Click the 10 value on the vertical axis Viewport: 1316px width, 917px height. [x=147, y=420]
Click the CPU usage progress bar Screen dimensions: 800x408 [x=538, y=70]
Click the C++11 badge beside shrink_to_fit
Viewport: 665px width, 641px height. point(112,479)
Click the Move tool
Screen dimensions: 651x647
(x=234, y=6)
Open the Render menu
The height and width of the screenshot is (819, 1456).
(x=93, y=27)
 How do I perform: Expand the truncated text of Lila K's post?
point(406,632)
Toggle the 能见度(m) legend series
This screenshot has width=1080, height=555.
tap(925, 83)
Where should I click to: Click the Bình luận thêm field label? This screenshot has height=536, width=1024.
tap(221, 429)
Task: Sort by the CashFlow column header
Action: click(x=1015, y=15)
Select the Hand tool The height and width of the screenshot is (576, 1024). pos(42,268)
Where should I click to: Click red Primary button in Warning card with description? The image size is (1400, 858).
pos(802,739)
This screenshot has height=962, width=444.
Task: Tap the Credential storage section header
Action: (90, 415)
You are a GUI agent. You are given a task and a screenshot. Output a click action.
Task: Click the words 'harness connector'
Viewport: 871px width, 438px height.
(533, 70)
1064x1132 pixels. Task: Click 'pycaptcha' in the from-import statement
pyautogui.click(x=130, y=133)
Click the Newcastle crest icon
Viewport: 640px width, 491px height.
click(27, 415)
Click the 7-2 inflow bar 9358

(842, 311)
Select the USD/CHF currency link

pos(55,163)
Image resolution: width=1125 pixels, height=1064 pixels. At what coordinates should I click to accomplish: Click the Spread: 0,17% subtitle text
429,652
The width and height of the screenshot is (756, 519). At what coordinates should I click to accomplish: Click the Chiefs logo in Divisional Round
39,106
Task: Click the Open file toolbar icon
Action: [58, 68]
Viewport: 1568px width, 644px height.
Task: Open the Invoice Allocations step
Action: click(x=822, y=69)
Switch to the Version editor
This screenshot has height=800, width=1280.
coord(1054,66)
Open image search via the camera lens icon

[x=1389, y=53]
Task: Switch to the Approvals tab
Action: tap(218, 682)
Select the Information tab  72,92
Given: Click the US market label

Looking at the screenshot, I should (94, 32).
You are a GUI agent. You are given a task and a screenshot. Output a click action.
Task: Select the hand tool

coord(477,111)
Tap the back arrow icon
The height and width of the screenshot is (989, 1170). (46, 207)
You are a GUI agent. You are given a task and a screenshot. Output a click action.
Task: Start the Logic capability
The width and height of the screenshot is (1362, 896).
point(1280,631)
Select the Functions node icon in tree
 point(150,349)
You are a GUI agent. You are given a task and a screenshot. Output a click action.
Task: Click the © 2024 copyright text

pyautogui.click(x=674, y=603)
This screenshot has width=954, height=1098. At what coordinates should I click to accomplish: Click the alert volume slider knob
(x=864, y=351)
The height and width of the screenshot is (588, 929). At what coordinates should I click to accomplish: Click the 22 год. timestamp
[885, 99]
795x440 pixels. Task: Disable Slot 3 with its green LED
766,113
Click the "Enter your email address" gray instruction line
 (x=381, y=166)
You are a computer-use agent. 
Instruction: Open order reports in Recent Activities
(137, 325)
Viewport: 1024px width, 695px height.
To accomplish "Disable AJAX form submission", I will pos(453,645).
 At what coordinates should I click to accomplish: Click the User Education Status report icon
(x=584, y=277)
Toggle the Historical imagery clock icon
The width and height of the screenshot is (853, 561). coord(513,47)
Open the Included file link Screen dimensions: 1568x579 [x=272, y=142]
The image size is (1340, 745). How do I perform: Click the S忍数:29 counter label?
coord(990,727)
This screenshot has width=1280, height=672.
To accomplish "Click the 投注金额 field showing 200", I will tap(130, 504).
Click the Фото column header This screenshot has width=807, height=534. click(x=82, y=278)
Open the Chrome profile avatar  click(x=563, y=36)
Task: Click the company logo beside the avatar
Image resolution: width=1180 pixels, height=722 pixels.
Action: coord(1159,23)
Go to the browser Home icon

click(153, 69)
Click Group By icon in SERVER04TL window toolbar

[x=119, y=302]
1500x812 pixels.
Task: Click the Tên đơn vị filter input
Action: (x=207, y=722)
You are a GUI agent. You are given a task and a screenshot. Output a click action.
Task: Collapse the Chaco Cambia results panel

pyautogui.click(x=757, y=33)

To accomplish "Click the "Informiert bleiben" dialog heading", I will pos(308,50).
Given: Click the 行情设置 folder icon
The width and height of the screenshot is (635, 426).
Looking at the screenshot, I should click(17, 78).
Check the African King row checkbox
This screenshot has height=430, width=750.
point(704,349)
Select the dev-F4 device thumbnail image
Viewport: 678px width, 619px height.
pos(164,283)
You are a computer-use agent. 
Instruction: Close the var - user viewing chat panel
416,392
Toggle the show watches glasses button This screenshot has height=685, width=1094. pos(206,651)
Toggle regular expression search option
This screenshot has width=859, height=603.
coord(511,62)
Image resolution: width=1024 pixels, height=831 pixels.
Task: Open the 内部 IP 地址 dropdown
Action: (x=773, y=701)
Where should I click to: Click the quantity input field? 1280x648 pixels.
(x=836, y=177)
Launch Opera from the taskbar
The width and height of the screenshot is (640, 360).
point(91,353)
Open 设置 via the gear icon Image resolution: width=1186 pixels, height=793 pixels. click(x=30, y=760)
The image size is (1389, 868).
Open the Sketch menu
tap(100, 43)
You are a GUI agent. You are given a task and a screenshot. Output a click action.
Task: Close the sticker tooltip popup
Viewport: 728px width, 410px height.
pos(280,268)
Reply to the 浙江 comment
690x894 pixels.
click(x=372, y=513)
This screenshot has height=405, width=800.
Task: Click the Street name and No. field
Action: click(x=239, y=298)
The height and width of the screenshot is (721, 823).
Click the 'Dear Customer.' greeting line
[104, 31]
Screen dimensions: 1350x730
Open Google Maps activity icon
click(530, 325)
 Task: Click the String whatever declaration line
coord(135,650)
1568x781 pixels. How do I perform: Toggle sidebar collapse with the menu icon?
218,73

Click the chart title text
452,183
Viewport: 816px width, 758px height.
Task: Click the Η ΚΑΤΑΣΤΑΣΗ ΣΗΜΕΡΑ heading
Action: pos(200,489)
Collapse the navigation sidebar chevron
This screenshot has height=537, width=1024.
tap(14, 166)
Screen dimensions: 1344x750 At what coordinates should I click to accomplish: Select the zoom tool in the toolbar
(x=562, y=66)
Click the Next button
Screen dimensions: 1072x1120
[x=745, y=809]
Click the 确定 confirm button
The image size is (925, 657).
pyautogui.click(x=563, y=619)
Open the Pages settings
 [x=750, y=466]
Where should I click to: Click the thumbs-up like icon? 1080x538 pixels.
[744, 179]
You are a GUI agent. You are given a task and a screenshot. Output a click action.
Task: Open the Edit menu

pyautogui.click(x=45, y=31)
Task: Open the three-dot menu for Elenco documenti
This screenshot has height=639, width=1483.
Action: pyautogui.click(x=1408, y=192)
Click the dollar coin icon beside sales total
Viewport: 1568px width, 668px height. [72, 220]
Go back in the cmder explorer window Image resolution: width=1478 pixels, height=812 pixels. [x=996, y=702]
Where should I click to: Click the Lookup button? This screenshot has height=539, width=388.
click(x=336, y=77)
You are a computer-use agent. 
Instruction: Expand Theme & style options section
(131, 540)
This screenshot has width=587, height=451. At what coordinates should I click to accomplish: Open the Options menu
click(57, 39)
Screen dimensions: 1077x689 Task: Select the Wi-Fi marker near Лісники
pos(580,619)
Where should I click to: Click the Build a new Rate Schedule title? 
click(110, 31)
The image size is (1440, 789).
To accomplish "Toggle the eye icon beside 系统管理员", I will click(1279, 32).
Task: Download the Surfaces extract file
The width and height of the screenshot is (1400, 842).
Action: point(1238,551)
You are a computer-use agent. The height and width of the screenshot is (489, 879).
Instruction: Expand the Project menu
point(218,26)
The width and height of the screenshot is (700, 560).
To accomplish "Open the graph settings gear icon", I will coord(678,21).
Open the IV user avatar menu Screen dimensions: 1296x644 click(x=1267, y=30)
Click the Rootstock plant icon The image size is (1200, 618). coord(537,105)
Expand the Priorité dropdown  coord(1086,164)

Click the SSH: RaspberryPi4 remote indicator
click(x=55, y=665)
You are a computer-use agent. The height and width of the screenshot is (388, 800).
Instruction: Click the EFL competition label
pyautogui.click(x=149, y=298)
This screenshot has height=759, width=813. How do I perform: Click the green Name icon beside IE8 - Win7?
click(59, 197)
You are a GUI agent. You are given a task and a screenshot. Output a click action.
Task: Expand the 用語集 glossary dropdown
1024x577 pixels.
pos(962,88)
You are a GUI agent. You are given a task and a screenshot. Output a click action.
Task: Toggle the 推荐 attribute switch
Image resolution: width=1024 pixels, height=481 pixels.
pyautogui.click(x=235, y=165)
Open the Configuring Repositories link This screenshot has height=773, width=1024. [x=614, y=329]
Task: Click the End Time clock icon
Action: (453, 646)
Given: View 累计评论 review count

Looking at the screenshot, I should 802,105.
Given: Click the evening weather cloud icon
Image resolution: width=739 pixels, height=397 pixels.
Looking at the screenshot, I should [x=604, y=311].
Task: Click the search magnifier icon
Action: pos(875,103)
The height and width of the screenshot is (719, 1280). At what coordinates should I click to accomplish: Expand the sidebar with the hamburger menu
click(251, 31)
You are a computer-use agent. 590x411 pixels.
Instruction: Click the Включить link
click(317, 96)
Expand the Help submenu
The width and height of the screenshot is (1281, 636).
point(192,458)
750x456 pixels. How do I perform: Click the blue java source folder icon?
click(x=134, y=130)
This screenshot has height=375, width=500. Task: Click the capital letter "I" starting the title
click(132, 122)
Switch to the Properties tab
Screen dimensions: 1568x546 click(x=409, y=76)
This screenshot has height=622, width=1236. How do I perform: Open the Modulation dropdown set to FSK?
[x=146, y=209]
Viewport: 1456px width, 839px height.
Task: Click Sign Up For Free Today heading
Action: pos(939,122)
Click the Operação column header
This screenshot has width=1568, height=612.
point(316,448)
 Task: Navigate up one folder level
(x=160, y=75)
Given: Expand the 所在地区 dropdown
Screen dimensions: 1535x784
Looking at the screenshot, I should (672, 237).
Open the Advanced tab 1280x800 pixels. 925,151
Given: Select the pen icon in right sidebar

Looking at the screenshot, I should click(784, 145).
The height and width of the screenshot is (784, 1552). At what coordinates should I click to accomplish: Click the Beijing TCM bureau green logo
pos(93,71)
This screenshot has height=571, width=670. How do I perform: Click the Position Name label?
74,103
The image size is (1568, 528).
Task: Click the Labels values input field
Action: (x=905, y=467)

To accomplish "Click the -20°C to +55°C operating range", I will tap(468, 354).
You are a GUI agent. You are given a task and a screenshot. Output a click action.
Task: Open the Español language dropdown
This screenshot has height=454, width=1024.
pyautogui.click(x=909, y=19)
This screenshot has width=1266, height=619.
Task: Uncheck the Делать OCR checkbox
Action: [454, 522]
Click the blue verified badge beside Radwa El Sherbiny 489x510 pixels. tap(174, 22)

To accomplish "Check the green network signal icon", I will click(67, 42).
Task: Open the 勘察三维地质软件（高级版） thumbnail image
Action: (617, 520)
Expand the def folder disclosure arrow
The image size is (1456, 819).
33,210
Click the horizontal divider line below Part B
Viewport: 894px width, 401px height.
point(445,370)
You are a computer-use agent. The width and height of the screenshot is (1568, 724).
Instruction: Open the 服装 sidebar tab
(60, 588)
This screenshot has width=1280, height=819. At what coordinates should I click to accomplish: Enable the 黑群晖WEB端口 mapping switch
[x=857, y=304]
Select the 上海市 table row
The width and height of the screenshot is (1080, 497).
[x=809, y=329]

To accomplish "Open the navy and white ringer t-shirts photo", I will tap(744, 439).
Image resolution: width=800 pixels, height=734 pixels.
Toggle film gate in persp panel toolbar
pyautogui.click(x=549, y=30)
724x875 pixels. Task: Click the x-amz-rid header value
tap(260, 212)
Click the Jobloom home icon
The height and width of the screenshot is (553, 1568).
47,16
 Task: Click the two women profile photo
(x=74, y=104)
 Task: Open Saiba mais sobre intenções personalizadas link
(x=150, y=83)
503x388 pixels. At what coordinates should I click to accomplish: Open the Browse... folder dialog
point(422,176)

=======

Wherever the word "gear" appears in a line of the data above, copy that line.

◆ RESULT OF THIS EXERCISE
Open 设置 via the gear icon Image resolution: width=1186 pixels, height=793 pixels. click(x=30, y=760)
To accomplish "Open the graph settings gear icon", I will coord(678,21).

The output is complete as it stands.